● **Exercise data**:
=== Section Start ===

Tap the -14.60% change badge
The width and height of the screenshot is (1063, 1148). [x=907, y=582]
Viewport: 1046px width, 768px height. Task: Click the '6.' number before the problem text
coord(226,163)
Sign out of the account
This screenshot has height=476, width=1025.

=== Section End ===
=== Section Start ===

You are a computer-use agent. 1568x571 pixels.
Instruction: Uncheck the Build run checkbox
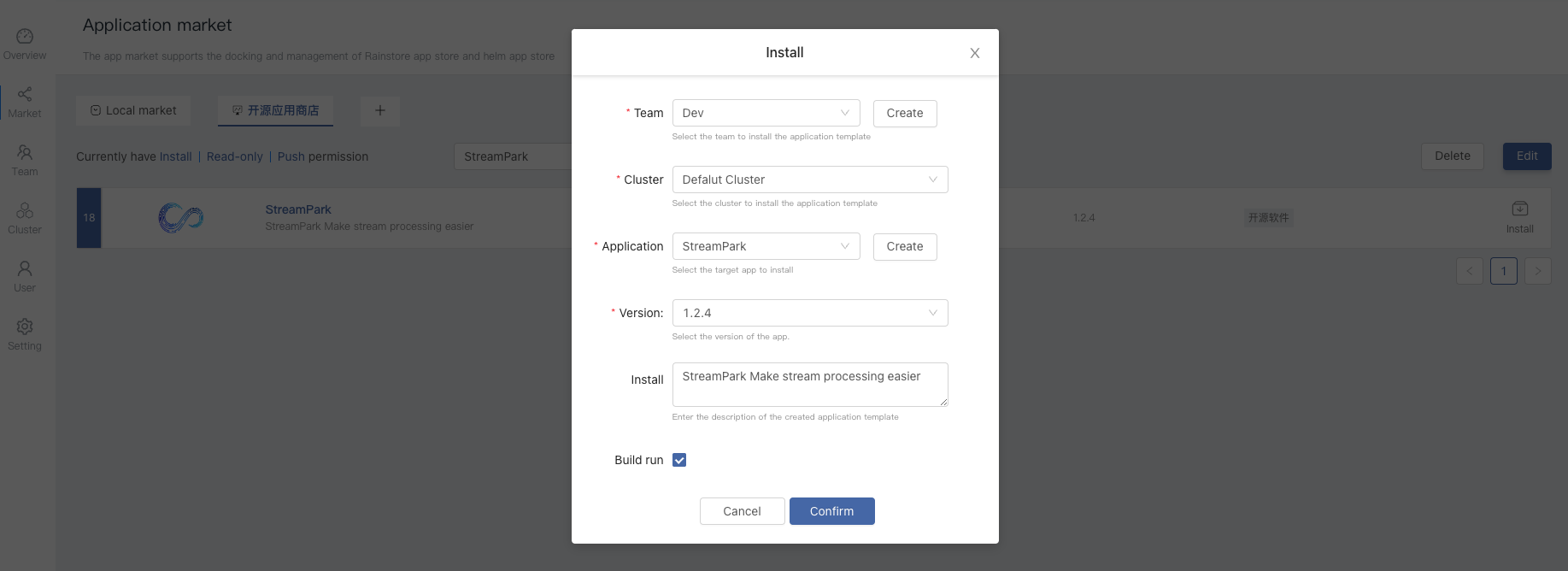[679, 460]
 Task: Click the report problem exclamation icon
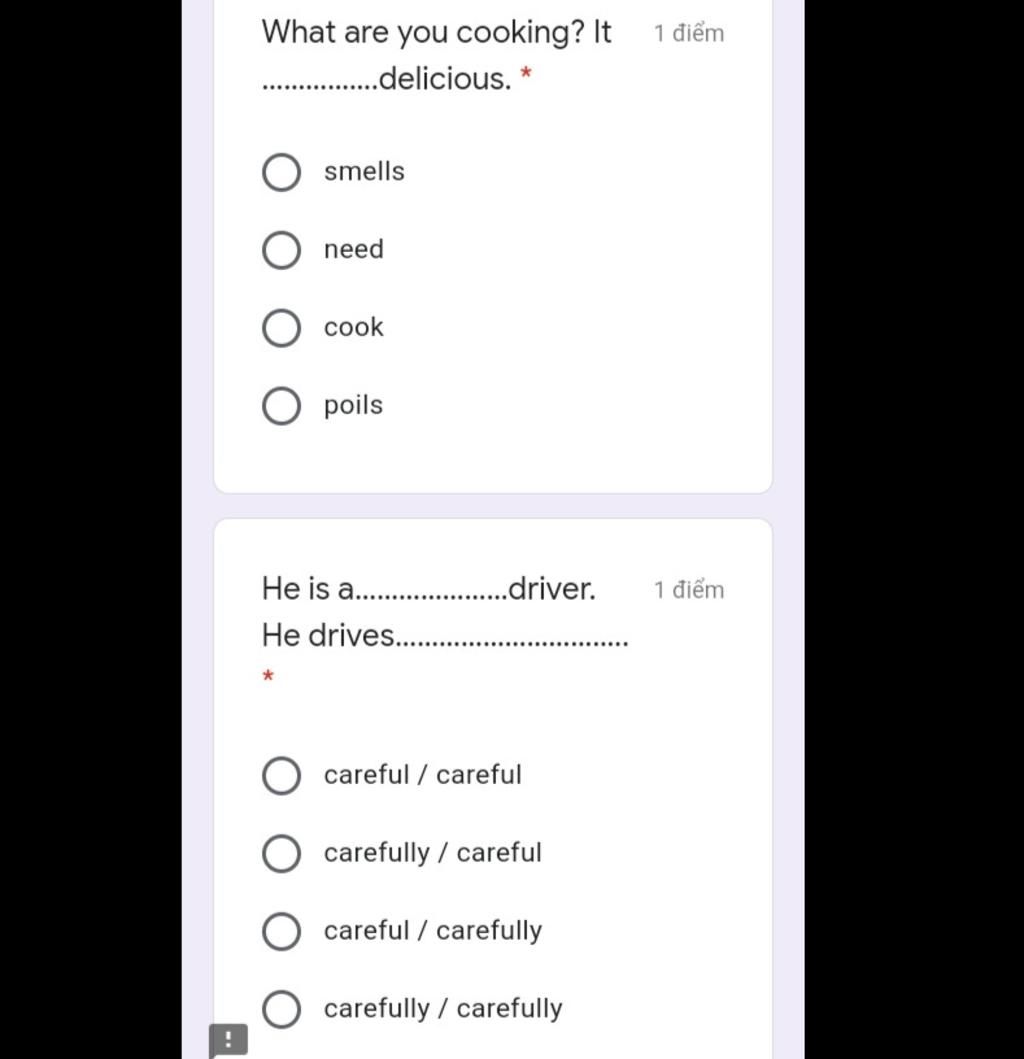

=== Section End ===
=== Section Start ===

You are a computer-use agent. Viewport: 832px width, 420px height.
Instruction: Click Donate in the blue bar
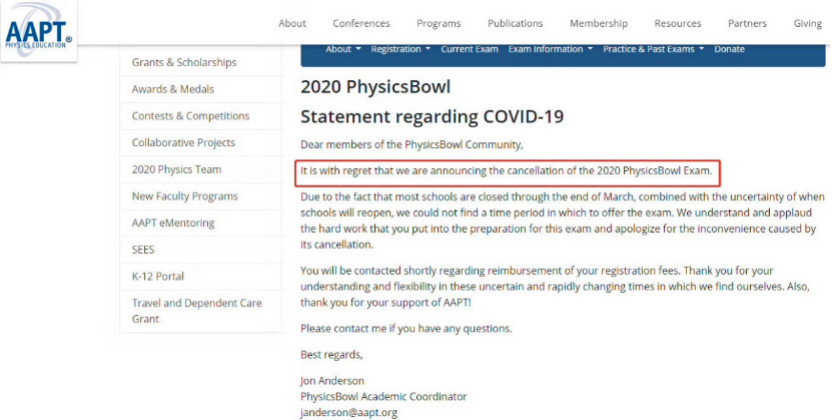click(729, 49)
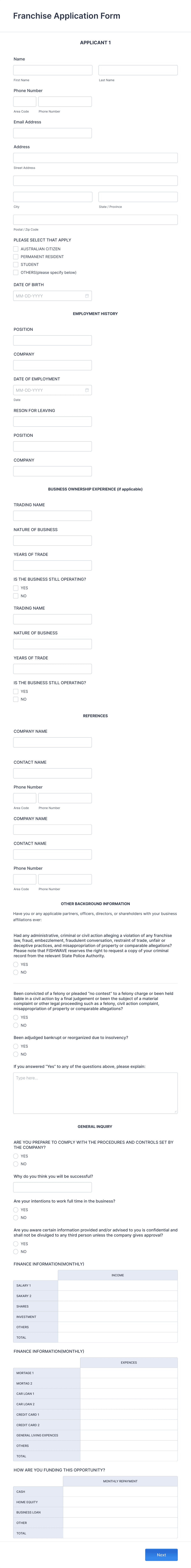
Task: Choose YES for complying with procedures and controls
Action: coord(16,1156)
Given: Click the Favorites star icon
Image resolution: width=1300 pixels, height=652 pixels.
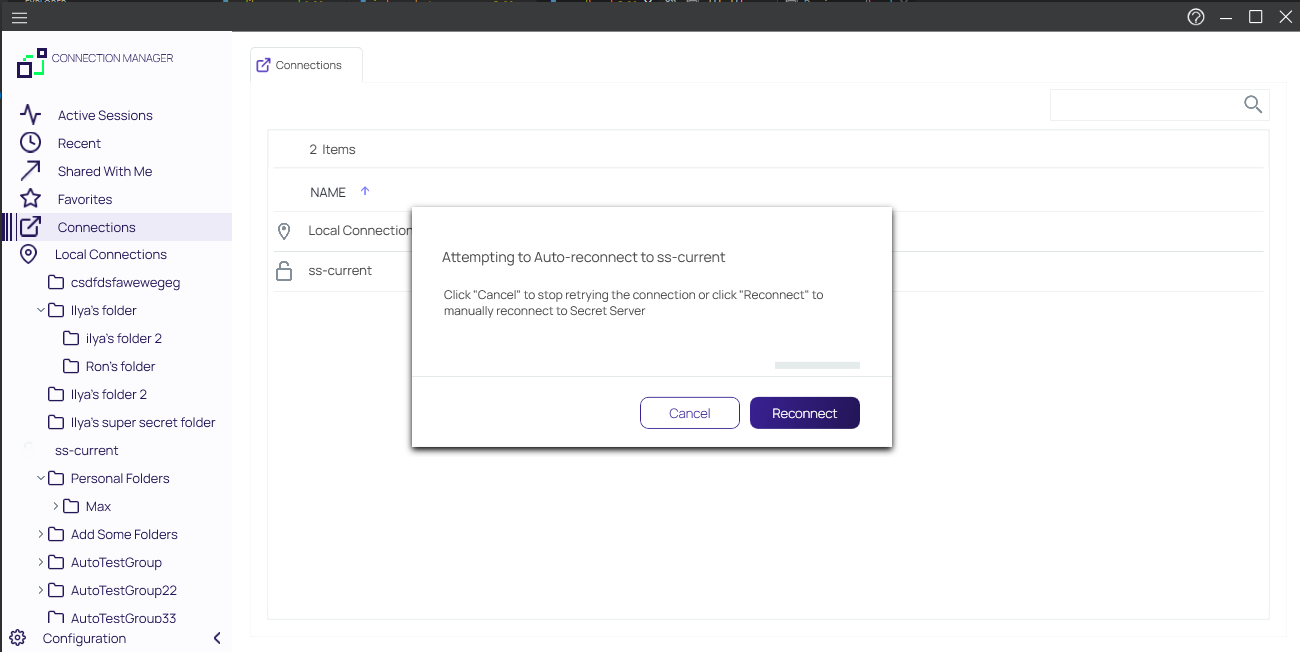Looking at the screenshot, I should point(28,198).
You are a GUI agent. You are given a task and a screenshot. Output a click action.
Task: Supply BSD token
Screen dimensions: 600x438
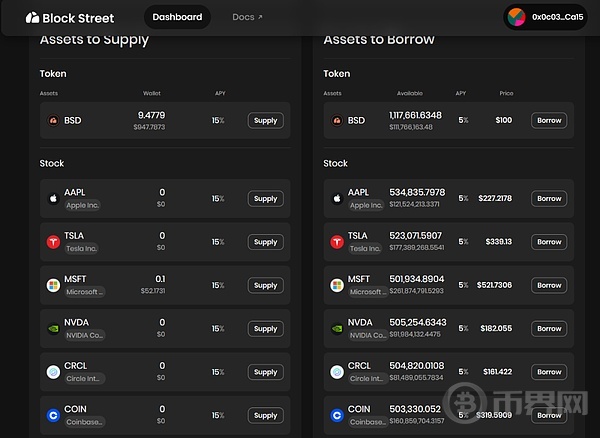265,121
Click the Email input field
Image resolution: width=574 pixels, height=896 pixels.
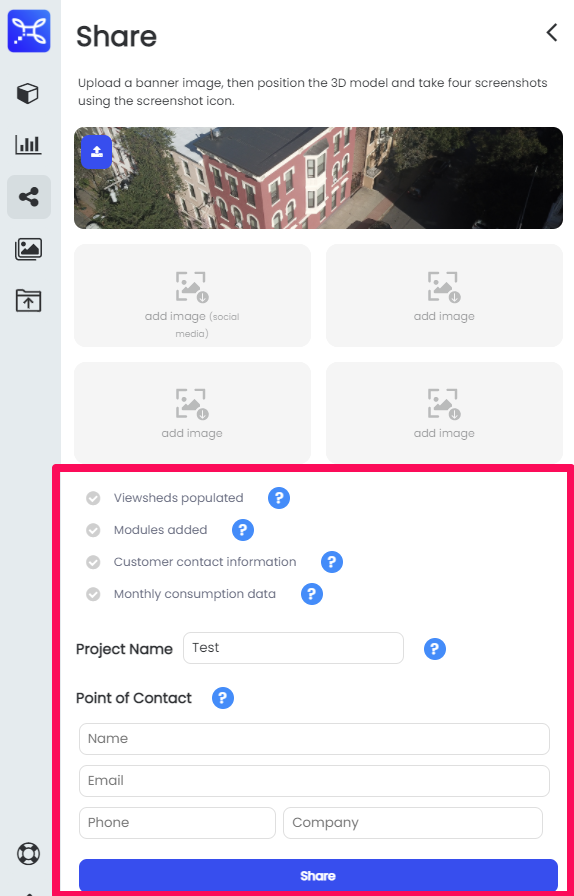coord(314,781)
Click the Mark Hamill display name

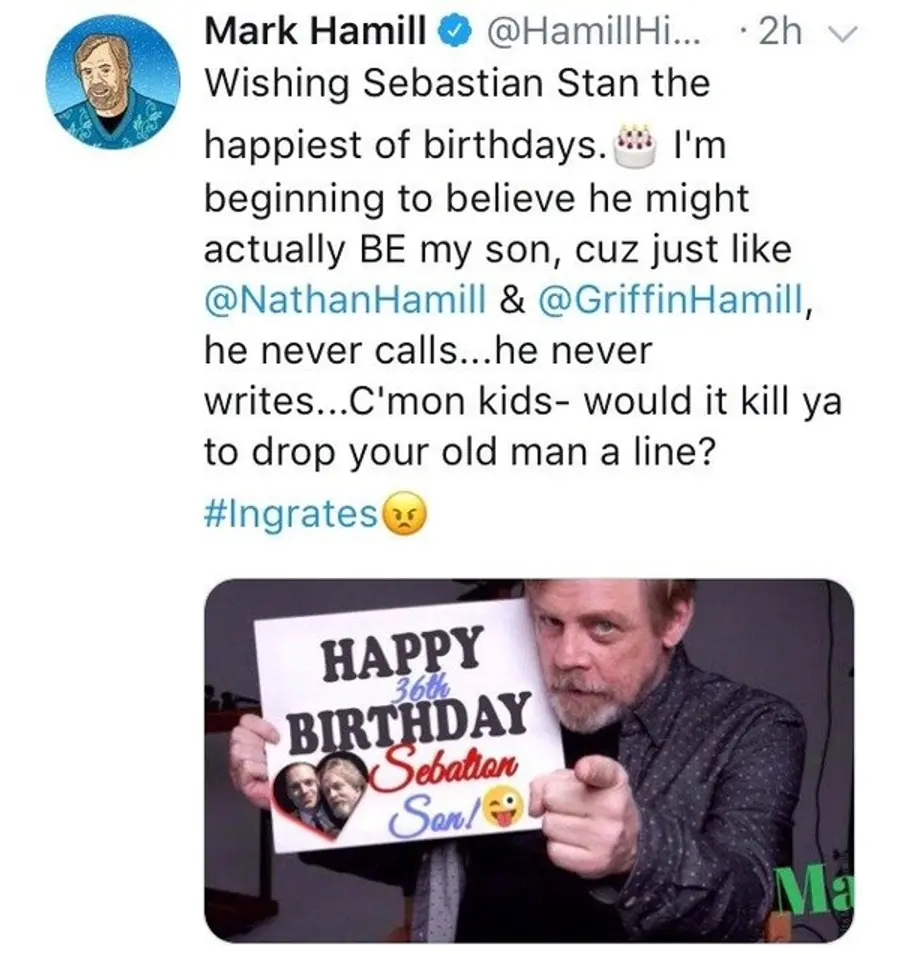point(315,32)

=== Section End ===

● **Work instructions**: The string "agent" marks the lines to return from the material. Copy each one.

● **Solution for this task**:
You are a computer-use agent. 1568x571 pixels.
You are a computer-use agent. Viewport: 832px width, 420px height.
You are a GUI agent. You are given a task and a screenshot. Output a click action.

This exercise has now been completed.